In a college environment where the student body experiences a complete turnover every four years, it is easy to believe that institutional reforms are the only changes necessary. Nevertheless, in order to improve mental health at Harvard, institutional changes are not the only avenue we must pursue.

Reshaping the way that Harvard students talk (or rather, do not talk) about mental health is a task that is too often overlooked. Admitting that one is not fine and is struggling goes against everything that has been engrained in the Harvard student. While cultural changes take time and are not as readily implemented as institutional initiatives, they are just as important.

Throughout the semester, in The Crimson and on HarvardSpeaksUp.com, we have seen powerful stories of individuals who have struggled with mental health obstacles. The stories have been published as a movement to create more open conversations and to demonstrate that the Harvard façade of perfection is not a reality.
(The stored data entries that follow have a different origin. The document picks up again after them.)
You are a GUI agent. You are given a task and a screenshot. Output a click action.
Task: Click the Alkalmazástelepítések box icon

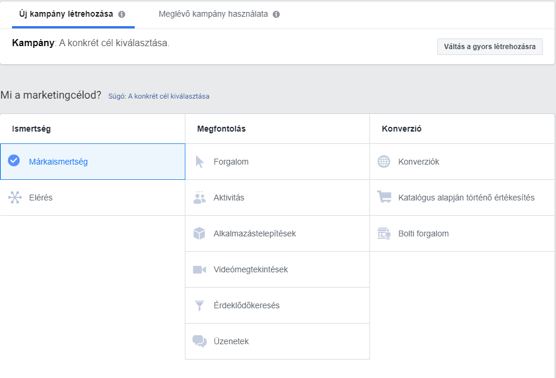click(x=199, y=233)
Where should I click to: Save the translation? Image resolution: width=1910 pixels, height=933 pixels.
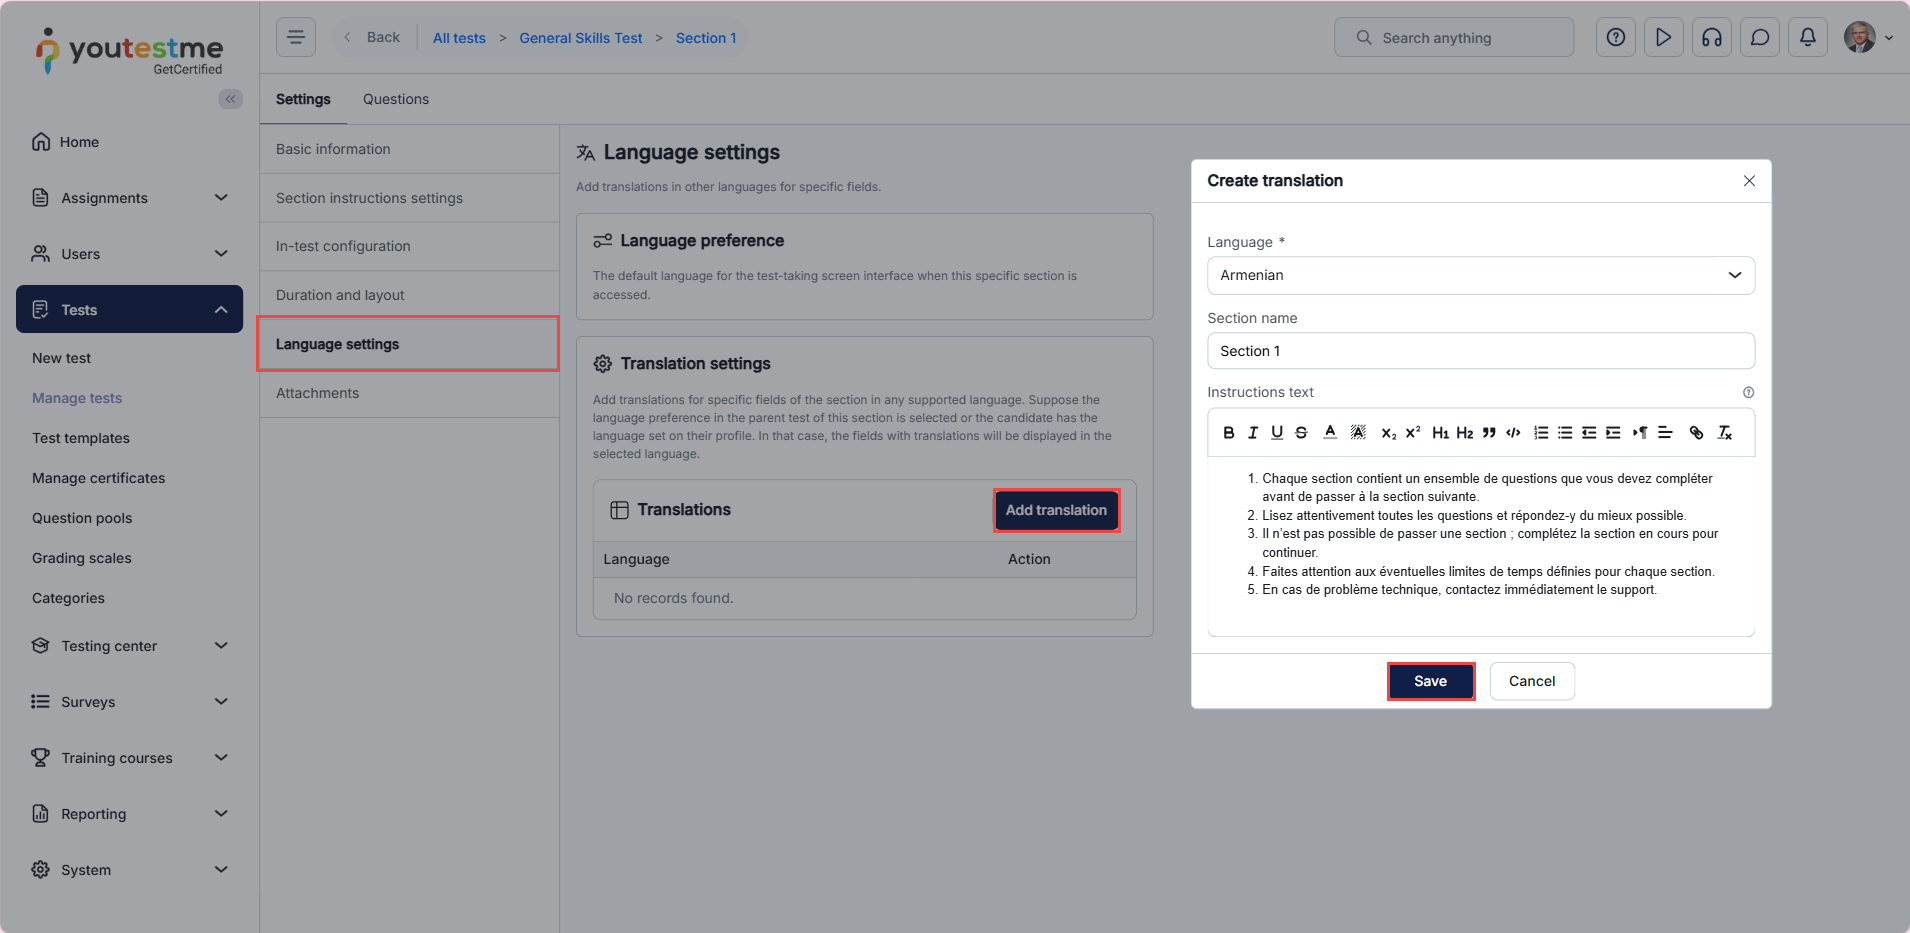(x=1430, y=681)
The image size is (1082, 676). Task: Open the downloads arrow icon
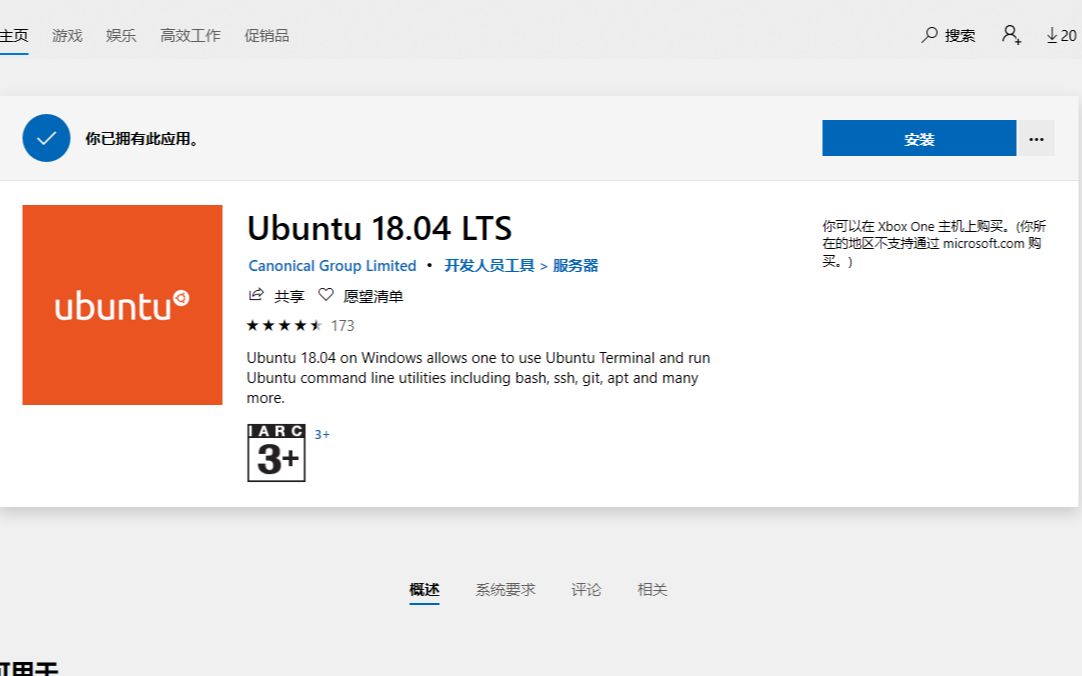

These messages are encouraging signs that openness is possible.

Façades have been constructed and mental health has become a stigmatized topic partly because of an assumption that mental health issues originate when one’s brain—the organ that gives us identity—is permanently malfunctioning. But, by creating a community where students and faculty are willing to say, “I struggled with a mental health concern, but I took steps to work through it, and I’m gradually getting better,” our community begins to break down the aura of permanence and build hope. For some students, recovery is slow and may include relapses. To aid in the process, students may prefer to speak with a mental health counselor rather than a friend, or with a parent rather than a proctor. Regardless of the path, by normalizing mental health concerns and saying that “it does get better,” we build an understanding that individuals throughout our community—from freshmen to tenured professors— struggle.

It is a sobering reality that suicide will always be a part of our society, but this fact should not hinder our efforts to shape a college community that looks to address the root of suicide and other mental health concerns. Conversations between administrators and students during the past year have highlighted the need to foster both an institution that is more attentive to the needs of its students and a student body that encourages an open dialogue about mental health and views struggling as conquerable. By focusing on these two goals, we can continue to build a community that cares for its members as they inevitably encounter mental health challenges during their college experiences.

Seth H. Cassel ’13, former co-president of Harvard’s Student Mental Health Liaisons, lives in Leverett House.